三島宿のお降りとええじゃないか
どんな伝承か
『三島町誌』によれば、元治元年(実際は慶応三年)の冬から翌春にかけて人心が何となくざわつき、男児は女装し女子は男装する者が多く、互いに押し合って「い、じゃないか、何でもい、じゃないか」と連呼して熱狂し騒ぎ歩いたという。
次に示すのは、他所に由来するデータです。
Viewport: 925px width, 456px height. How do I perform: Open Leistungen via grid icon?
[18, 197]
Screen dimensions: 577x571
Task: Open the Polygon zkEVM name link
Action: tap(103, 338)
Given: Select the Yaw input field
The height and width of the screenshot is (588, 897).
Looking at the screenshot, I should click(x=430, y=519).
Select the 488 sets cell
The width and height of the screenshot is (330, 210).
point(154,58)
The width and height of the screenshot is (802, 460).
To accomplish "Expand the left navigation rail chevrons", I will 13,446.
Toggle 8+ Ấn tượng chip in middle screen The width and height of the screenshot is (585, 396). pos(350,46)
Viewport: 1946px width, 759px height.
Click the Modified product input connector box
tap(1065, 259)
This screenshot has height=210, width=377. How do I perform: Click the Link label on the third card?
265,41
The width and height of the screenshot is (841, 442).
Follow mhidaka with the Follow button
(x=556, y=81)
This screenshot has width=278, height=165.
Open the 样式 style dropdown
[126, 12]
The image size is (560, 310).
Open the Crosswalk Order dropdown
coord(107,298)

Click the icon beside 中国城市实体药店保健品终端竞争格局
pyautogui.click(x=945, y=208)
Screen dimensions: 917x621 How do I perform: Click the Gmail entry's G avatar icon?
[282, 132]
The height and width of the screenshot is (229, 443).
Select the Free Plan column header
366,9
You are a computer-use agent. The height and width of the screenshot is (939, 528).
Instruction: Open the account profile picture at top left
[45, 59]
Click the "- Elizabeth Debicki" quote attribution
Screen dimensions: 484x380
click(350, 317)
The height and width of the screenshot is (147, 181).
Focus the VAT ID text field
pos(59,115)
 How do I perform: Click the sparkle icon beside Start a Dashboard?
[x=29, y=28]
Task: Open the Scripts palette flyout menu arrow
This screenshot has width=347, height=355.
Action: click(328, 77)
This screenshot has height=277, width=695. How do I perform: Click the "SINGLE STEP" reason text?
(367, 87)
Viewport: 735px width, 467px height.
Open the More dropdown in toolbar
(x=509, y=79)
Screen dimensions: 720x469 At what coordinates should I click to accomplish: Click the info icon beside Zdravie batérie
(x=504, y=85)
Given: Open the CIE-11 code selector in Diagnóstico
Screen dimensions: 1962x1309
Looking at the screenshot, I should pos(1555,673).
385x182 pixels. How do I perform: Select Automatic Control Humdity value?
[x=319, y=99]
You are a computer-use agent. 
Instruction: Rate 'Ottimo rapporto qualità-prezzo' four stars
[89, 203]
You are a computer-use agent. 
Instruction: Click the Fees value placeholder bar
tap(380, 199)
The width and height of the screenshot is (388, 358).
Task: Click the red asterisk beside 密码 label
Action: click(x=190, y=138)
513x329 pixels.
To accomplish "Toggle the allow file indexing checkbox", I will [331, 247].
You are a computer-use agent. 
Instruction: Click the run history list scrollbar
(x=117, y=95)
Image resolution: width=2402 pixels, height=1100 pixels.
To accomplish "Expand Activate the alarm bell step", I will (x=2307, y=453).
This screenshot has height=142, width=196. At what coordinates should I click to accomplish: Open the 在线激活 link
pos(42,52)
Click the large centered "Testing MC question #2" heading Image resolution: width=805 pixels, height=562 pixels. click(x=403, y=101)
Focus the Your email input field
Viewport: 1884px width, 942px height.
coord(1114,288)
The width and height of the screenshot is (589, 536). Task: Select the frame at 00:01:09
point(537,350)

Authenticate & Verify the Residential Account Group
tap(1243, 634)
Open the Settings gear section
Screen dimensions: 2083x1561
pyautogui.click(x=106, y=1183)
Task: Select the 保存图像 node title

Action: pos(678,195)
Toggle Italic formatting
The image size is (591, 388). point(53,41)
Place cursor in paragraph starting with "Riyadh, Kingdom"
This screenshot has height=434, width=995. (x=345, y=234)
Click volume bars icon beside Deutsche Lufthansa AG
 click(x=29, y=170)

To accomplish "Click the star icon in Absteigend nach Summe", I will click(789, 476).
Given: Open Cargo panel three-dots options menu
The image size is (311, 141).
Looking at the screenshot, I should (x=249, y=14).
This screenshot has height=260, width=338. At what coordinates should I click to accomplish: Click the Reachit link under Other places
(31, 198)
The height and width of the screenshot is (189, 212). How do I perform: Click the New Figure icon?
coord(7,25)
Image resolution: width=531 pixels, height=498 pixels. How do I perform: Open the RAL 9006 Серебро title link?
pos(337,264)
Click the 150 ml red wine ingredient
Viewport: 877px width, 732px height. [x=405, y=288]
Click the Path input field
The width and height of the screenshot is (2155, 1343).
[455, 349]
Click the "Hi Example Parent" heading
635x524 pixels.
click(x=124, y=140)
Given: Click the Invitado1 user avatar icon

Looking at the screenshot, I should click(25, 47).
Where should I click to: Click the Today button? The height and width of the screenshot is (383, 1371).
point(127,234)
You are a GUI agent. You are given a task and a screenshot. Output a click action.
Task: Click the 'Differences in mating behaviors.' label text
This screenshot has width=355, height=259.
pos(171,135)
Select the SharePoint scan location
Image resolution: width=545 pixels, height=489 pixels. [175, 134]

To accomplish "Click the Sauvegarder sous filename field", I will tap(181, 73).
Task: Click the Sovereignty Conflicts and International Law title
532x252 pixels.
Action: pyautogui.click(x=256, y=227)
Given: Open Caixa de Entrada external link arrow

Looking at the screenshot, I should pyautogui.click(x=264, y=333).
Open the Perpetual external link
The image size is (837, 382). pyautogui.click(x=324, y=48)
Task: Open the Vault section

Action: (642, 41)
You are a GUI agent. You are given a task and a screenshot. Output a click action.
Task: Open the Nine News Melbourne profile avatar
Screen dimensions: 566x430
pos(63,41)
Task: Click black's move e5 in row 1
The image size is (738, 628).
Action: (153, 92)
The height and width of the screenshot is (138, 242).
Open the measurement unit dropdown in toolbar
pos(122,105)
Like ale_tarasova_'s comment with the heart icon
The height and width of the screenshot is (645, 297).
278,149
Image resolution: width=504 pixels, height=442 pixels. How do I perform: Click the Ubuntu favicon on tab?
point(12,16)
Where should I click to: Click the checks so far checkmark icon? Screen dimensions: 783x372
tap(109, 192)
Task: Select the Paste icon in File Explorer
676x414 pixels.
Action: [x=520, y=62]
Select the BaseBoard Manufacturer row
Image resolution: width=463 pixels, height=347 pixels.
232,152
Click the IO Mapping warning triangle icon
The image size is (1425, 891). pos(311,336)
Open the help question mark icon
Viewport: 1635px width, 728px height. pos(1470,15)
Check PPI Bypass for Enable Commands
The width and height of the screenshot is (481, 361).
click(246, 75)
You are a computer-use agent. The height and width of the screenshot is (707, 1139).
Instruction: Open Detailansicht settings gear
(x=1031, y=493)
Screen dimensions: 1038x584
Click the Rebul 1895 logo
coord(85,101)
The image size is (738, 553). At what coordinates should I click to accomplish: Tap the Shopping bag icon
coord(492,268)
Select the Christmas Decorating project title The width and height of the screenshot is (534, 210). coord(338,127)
至る所の家に神符が降り、降った家には近隣知人が集まって酒を振る舞い、正月には門松の代わりに竹を立てて、松平氏が倒れ他家(竹)が立つ兆しだと皆が噂した。
※伝承地の場所は必ずしも正確ではありません
出典の文献について
ええじゃないか始まる(田村貞雄・現代(歴史研究))
歴史学者・田村貞雄による、1867年(慶応3)の民衆運動『ええじゃないか』の起源を三河地方の御札降りから検証した歴史研究『ええじゃないか始まる』。伊勢神宮などの御札(御祓)が空から降る『御札降り』を発端とするこの運動の最初期を、従来説より早い7月中旬の牟呂村(豊橋)に特定。神職の記録『留記』を分析し、慶応3年7月14日大西村での御札降り、子と妻の死、宮司森田光尋による『二夜三日正月』の決定と開始、各地への祭礼の波及を辿る。